Need for clear regulations
The legal status of cryptocurrencies in India seems to be uncertain at the moment. The Internet and Mobile Association of India (IAMAI), on behalf of the domestic crypto exchanges, is currently fighting a legal battle with the Reserve Bank of India (RBI) against the crypto banking ban imposed by the central bank in 2018.
In a recent clarification, RBI said that it did not ban cryptocurrencies, but only ringfenced banks from it due to risks associated with trading these virtual assets.
Last year, the Indian Department of Economic Affairs (DEA) announced that it has received a report on cryptocurrency regulation submitted an inter-ministerial committee which was set up by the Indian government in 2017. The Committee recommended that all private cryptocurrencies, except any cryptocurrency which may be issued by the government, be banned in India.
Gupta said that the development of clear government definitions pertaining to cryptocurrencies and related products and activities would help to engender a clear legal stance on cryptocurrencies in India.
“This will be necessary to support the cryptocurrency sector in bringing sustainable growth to the Indian technology sector, promoting economic development, and bringing its benefits to bear on the nation,” he said.
“The creation of clear guidelines surrounding the process of applying for and meeting the compliance requirements necessary to obtain a cryptocurrency exchange license, financial services license, payments processing license, banking license, etc. for fintech businesses; as well as a clear penal framework protecting investors, enacting KYC, and promoting cryptocurrency compliance with the requirements of SEBI and the Indian government would also serve to promote the industry’s growth.”
Furthermore, he recommended including blockchain courses in schools and colleges so that the nation’s youth are well-equipped to benefit from the job opportunities presented by this emerging sector. Gupta said that the lack of sufficient support and investment to nurture the crypto and blockchain industry would risk pushing the innovation, tax revenue, and jobs that these new technologies create overseas, potentially leading to massive brain drain and talent migration.

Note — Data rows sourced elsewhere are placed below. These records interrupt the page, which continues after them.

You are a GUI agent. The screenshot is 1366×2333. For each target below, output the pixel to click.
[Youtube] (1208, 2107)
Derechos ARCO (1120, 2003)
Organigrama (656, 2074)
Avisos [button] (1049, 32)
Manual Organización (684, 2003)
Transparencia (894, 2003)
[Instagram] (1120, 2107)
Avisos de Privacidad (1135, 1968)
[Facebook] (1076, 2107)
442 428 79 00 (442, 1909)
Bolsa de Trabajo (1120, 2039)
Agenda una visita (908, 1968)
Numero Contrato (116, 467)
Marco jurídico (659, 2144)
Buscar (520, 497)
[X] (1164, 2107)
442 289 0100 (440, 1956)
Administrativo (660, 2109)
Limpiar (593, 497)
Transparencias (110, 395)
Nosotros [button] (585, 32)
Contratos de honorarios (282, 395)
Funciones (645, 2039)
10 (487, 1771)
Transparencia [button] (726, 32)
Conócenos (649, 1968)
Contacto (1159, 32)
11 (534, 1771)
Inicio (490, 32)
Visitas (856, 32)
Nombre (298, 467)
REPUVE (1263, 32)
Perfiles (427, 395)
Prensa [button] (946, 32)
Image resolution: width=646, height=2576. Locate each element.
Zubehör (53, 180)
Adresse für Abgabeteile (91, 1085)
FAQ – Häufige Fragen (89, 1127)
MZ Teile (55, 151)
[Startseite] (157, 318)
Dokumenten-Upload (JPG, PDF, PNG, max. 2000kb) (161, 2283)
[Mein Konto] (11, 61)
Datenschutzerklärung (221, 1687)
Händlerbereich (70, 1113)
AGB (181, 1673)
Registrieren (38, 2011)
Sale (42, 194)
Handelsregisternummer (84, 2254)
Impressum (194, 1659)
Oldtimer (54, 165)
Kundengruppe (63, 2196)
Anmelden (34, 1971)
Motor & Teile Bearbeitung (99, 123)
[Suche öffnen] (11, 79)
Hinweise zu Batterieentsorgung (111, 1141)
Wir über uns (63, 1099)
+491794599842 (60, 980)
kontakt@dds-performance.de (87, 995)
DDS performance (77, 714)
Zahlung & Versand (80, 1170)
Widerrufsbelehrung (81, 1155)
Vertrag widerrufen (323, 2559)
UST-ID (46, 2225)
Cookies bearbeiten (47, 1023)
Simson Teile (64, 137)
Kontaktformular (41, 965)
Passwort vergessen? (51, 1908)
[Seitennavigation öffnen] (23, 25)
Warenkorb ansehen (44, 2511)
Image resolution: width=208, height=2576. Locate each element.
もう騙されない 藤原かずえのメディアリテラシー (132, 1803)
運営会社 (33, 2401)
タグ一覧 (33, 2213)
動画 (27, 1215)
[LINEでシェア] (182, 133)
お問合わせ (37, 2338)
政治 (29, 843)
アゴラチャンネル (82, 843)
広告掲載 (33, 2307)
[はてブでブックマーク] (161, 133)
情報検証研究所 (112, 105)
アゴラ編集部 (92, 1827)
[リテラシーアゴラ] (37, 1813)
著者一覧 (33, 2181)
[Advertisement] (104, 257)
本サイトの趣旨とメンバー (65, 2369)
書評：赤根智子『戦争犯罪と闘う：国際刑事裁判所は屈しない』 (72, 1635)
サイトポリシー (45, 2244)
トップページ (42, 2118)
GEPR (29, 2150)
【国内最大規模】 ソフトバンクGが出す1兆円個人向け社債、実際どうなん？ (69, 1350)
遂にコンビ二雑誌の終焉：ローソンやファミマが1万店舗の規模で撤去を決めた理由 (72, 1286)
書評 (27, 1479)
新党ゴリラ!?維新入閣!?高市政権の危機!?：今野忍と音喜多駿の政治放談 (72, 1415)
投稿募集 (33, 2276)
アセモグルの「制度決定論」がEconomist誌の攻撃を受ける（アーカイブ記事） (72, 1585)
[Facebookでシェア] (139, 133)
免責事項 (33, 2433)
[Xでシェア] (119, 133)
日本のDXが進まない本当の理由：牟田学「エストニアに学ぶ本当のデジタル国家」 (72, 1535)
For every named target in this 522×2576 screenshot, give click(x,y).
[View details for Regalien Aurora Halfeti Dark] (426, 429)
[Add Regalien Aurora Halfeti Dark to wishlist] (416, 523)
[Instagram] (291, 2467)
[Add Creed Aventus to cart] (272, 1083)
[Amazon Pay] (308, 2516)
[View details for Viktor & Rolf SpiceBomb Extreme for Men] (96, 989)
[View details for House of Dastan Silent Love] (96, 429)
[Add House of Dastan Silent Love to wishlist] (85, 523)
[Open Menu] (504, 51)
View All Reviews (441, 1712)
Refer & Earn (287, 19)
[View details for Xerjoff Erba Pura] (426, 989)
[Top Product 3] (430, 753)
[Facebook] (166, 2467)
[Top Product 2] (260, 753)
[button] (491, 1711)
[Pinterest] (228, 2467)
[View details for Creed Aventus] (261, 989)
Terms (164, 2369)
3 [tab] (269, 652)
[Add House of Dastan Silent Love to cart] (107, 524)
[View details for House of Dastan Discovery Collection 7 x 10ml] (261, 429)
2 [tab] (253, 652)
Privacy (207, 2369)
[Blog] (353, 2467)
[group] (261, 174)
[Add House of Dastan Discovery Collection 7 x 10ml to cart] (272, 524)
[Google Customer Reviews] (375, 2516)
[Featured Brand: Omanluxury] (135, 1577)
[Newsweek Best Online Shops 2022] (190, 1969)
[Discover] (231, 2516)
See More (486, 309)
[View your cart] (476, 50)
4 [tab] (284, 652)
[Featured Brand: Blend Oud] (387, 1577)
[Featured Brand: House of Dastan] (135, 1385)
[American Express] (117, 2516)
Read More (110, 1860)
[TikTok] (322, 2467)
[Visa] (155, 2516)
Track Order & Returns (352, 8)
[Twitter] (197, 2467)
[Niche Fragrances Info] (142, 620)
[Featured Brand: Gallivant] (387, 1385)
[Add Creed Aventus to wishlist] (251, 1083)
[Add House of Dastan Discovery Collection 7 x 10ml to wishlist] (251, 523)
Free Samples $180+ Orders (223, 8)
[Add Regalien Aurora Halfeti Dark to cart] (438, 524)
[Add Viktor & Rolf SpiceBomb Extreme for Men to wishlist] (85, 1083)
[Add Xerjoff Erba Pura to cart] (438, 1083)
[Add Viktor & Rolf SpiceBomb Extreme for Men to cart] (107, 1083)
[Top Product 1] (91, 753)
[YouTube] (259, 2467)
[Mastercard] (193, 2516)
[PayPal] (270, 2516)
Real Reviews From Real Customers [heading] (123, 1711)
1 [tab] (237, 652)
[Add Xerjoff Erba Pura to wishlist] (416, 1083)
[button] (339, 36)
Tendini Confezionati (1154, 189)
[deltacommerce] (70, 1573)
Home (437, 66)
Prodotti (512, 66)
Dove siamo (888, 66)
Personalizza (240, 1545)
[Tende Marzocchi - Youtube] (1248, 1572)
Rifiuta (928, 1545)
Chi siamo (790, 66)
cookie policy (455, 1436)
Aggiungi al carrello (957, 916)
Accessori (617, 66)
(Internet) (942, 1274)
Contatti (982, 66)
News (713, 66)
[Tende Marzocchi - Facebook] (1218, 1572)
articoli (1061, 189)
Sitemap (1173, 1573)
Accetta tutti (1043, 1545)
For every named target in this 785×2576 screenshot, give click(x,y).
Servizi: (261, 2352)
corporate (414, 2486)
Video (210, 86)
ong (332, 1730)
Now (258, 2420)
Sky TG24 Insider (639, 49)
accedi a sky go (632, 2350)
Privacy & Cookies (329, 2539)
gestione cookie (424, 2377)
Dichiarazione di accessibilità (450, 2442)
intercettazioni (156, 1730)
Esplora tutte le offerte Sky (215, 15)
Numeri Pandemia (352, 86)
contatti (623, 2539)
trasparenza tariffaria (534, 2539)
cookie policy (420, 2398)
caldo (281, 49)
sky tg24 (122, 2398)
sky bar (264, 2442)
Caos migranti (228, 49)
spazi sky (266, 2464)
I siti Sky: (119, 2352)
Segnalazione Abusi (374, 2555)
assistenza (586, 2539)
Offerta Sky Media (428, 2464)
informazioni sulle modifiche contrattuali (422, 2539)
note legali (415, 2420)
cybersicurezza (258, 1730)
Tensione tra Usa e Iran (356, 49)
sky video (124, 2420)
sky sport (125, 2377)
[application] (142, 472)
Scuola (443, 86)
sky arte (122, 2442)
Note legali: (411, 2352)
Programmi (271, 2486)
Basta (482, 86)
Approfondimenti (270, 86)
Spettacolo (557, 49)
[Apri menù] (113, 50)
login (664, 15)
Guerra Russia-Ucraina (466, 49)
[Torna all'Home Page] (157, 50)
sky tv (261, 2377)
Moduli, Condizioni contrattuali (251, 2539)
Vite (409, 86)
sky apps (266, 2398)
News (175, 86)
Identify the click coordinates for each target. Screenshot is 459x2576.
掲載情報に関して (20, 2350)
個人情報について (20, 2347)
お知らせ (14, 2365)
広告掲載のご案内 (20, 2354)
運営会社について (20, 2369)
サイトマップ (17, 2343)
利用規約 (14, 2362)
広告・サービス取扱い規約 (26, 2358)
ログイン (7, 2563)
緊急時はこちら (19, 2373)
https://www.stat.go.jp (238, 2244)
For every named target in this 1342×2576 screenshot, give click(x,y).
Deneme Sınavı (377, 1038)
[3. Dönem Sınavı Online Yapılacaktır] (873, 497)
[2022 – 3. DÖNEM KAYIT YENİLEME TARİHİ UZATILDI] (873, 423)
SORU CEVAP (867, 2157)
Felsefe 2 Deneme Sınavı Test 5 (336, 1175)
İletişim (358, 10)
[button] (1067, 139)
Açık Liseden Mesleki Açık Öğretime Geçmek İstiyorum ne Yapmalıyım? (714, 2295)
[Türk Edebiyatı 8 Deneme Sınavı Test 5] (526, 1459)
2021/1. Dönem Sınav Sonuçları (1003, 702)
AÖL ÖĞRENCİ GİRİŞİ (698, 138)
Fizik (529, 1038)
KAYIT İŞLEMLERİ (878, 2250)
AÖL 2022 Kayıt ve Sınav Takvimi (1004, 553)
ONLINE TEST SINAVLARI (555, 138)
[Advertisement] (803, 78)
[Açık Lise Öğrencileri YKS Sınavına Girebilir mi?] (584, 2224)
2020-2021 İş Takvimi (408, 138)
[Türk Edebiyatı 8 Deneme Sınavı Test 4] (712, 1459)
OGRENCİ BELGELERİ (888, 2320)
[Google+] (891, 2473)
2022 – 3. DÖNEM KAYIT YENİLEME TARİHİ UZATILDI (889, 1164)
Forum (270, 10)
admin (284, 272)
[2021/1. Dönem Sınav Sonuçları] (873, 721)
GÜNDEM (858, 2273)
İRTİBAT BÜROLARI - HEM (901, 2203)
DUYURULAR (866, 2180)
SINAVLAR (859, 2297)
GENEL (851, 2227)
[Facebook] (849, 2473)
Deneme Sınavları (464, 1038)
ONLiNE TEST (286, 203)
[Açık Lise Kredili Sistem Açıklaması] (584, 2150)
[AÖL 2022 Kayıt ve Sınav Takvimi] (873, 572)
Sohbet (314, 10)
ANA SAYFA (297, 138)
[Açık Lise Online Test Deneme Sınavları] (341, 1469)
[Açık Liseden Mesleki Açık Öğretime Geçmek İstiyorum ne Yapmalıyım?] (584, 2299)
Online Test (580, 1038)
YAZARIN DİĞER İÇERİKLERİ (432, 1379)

“We appeal to you to reconsider your stance on cryptocurrencies and support regulation that does not disadvantage India’s technological potential. We remain committed to working with you to achieve this, and to attain a brighter future for the Indian nation,” he concluded.
Just recently, the National Institute for Smart Governance (NISG) published a draft of the country’s national blockchain strategy. In addition to encouraging blockchain innovation and experimentation, the NISG recommended the government to consider issuing a state-backed digital Rupee.